Quand Paris accélère pour réguler son nucléaire, Bruxelles freine des quatre fers… 

Marine Godelier

Journaliste Énergie à La Tribune

Dur, dur de défendre son industrie nucléaire dans un environnement peu favorable à l’atome et aux monopoles d’Etat. Alors que la France doit obtenir l’aval de l’Union européenne pour réguler les prix de son électricité nucléaire, le modèle actuel étant à bout de souffle, l’exécutif bruxellois met le holà. Car le système proposé par l’Hexagone favoriserait, selon lui, la position dominante d’EDF. Une ligne rouge pour ce chantre de la concurrence.

En l’espèce, il s’agirait de définir un prix plancher pour la vente des électrons issus des centrales d'EDF. Si les prix de marché venaient à chuter, jusqu’à passer en-dessous de ce plancher, l’Etat comblerait la différence auprès de l’électricien afin de lui éviter des pertes. Mais au grand dam de Paris, le dossier piétine. Aussi bien à la Commission qu’au Parlement, où les rapporteurs espagnols et allemands font barrage.
────────────────
• _Exercice_: Reprenez l'article consacré à la régulation des prix du nucléaire français face à Bruxelles et prolongez-le à partir de sa dernière phrase. Les données qui suivent proviennent d'une autre source.

(Entrées enregistrées)
────────────────
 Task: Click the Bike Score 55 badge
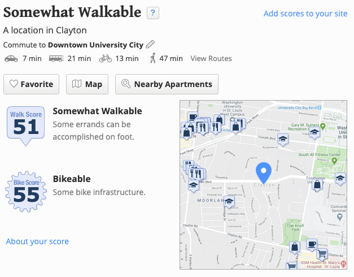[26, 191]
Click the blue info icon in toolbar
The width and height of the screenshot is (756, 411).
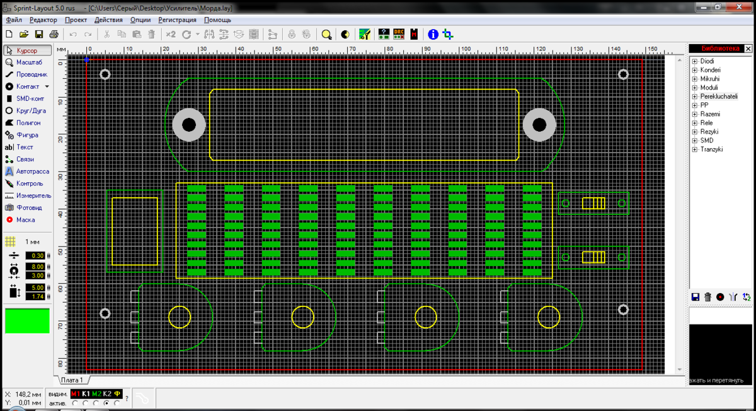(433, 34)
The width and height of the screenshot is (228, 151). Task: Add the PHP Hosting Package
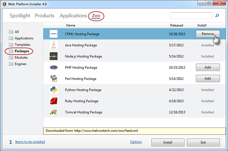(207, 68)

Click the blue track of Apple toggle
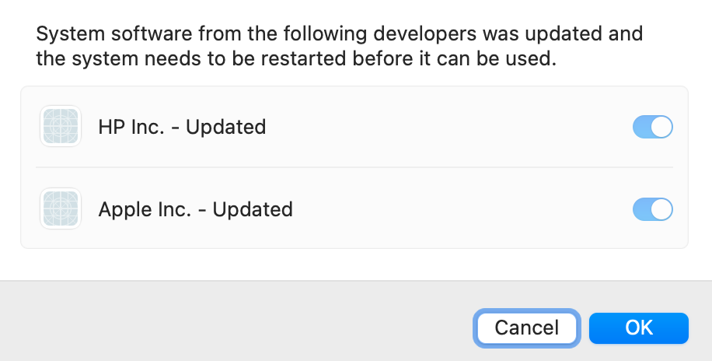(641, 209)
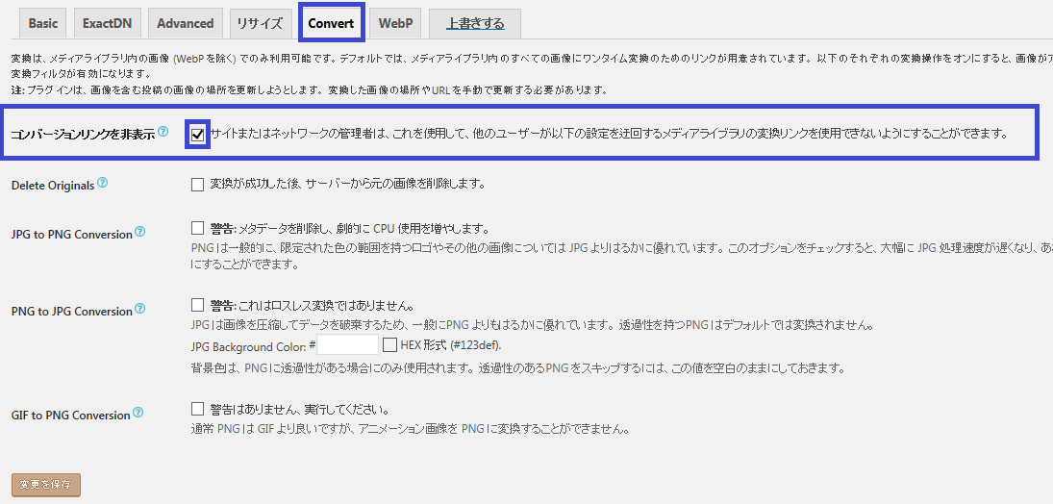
────────────────
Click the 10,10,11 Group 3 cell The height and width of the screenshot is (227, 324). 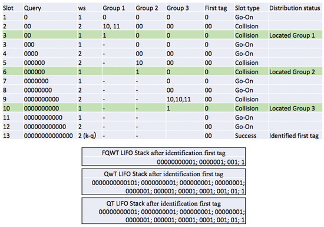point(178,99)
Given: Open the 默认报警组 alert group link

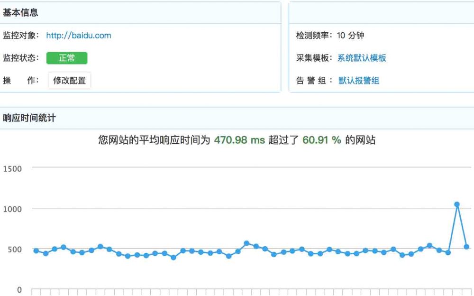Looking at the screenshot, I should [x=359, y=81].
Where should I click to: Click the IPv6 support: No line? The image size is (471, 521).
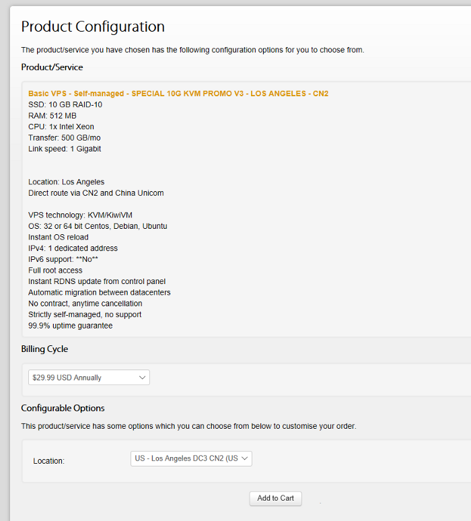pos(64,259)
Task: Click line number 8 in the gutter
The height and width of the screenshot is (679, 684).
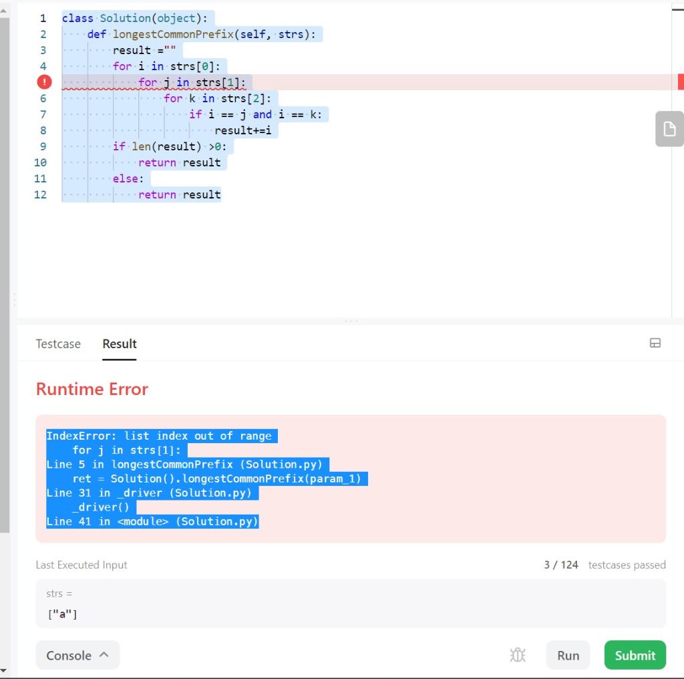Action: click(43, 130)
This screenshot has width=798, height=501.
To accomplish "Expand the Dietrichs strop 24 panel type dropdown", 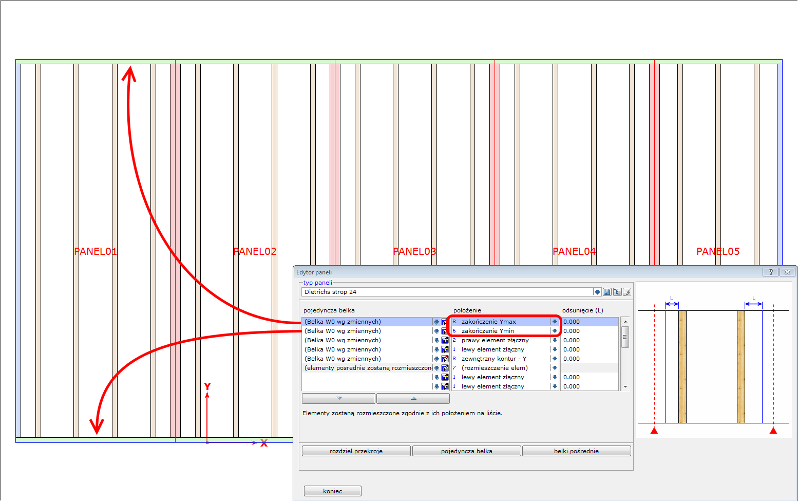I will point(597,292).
────────────────
• _Corrigé_:
Plus surprenant : EDF lui-même tente d’échapper au cadre trop rigide que pourrait lui imposer l’Etat. Car qui dit prix plancher, dit également prix plafond, au-delà duquel la puissance publique ponctionnerait ses éventuelles rentes. De quoi refroidir le groupe, qui fait face à des besoins d'investissements massifs.

Alors que, selon plusieurs sources informées, le sujet devra être tranché d’ici à la fin de l’année pour tenir le calendrier de renouvellement du parc, difficile dans ces conditions de voir émerger un consensus, à moins de trois mois de l’échéance.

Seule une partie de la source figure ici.